Exercise: Check each line of the material below for "will" and copy those where it appears.

-- -- --

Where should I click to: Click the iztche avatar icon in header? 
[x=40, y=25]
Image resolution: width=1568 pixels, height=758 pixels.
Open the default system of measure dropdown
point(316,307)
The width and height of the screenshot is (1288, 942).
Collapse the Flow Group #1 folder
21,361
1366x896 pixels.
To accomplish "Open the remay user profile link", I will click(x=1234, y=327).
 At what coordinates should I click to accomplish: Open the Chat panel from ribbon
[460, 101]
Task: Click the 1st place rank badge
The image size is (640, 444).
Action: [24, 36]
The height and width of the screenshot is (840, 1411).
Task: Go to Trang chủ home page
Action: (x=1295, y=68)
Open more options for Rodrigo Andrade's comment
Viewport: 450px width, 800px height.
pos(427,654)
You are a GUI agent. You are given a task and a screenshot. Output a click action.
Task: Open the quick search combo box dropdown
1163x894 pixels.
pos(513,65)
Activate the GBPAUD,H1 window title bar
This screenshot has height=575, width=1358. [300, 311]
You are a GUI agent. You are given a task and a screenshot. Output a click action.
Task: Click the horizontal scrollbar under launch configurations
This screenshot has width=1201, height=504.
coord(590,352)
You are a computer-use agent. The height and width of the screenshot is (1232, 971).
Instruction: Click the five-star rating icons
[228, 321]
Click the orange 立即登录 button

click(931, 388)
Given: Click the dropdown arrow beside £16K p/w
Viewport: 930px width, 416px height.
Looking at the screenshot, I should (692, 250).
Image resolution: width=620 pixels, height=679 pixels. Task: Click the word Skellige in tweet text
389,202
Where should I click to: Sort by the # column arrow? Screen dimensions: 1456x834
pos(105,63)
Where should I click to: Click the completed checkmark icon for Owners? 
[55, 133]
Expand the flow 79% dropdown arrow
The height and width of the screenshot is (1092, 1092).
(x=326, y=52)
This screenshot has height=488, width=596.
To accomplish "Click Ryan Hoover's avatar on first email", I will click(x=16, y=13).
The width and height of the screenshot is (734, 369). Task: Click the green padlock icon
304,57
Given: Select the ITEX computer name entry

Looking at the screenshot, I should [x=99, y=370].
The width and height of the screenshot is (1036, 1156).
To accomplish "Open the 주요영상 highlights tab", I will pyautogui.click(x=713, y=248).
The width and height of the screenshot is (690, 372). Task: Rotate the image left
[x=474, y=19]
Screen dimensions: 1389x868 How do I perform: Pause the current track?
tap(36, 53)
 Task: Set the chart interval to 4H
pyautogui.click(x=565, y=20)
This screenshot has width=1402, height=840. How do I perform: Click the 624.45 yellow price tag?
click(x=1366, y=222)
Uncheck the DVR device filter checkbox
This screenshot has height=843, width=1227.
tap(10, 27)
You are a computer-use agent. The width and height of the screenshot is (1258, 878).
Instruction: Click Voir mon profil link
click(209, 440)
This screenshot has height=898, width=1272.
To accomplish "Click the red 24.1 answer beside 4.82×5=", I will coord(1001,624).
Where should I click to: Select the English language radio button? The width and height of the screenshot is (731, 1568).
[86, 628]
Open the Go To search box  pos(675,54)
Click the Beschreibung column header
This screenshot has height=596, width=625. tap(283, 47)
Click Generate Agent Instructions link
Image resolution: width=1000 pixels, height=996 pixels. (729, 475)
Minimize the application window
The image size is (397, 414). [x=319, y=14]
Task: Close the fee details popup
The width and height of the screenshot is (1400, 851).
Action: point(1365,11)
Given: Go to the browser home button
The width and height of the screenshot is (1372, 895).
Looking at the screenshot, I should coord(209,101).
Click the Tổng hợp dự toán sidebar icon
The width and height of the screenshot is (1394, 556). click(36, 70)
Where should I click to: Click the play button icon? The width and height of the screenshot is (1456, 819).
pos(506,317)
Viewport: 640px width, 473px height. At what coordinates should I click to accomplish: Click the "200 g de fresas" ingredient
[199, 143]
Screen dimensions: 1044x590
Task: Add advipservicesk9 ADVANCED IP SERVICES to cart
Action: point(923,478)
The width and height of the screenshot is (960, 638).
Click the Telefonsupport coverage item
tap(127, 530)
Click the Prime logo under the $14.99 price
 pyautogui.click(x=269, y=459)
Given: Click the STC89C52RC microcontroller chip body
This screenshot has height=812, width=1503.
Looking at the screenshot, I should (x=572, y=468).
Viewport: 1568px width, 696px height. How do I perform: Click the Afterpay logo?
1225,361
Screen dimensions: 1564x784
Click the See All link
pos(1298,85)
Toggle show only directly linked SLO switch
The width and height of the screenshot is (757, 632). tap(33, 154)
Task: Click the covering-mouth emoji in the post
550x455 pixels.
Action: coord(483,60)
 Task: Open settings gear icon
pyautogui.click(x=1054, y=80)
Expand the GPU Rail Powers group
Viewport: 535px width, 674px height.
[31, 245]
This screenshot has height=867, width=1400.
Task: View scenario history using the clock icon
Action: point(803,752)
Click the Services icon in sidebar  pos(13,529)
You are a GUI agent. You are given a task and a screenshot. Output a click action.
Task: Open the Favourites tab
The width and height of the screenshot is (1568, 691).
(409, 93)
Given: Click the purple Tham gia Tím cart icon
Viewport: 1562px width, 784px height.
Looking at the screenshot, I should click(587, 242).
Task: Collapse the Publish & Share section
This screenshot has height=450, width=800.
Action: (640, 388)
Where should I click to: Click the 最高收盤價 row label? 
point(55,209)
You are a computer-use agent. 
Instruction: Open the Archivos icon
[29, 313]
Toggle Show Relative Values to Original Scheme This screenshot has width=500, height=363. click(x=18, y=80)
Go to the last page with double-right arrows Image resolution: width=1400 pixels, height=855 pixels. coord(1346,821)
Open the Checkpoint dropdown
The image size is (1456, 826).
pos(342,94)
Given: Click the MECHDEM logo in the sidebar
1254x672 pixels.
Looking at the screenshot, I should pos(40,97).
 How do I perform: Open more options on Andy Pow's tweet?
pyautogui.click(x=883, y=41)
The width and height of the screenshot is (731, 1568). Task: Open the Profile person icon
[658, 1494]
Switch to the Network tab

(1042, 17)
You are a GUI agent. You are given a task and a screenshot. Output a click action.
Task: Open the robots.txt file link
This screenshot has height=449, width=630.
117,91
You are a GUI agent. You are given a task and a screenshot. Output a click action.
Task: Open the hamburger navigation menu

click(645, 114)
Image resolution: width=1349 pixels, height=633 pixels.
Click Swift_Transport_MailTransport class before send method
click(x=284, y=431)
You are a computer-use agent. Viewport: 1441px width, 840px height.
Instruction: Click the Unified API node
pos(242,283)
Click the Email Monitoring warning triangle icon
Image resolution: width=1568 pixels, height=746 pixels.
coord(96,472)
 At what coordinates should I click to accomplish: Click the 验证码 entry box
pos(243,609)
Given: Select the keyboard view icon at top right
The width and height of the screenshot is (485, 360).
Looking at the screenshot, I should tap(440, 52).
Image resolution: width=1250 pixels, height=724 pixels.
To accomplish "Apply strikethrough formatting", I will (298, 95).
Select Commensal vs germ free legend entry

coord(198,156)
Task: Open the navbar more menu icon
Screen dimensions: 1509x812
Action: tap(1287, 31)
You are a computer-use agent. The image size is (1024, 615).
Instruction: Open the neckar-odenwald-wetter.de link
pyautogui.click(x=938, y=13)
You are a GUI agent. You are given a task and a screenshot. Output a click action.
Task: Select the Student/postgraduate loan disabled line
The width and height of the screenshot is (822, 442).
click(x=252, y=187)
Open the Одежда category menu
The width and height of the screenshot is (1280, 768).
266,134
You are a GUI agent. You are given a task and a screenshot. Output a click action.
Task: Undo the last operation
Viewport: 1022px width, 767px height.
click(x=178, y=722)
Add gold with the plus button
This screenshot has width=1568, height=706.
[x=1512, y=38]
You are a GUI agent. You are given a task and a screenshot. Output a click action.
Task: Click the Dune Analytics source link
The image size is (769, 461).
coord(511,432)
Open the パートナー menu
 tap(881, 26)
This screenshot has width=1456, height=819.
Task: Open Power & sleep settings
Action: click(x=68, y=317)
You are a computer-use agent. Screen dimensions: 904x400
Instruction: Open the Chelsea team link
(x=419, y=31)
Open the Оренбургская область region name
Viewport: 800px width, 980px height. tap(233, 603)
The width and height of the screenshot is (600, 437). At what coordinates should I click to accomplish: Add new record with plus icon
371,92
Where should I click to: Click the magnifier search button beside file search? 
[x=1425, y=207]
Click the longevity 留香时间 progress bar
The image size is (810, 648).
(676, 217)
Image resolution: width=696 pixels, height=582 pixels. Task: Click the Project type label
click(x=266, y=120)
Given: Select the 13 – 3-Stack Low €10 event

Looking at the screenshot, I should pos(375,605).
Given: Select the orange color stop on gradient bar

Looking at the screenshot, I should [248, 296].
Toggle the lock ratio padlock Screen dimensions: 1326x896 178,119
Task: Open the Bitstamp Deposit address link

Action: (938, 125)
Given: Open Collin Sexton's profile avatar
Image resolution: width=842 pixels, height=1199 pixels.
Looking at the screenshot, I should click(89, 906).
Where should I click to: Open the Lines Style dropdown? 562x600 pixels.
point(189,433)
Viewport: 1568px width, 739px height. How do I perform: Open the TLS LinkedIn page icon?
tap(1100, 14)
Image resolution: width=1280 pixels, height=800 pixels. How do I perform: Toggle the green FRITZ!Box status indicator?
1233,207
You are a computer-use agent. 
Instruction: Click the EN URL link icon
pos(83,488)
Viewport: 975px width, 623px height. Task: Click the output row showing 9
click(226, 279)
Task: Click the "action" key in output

-- -- --

Solved problem:
To accomplish "Open the remay user profile link", I will click(x=1234, y=327).
To accomplish "Click Ryan Hoover's avatar on first email", I will click(x=16, y=13).
To accomplish "Open the 주요영상 highlights tab", I will pyautogui.click(x=713, y=248).
To accomplish "Click the red 24.1 answer beside 4.82×5=", I will coord(1001,624).
To accomplish "Apply strikethrough formatting", I will (298, 95).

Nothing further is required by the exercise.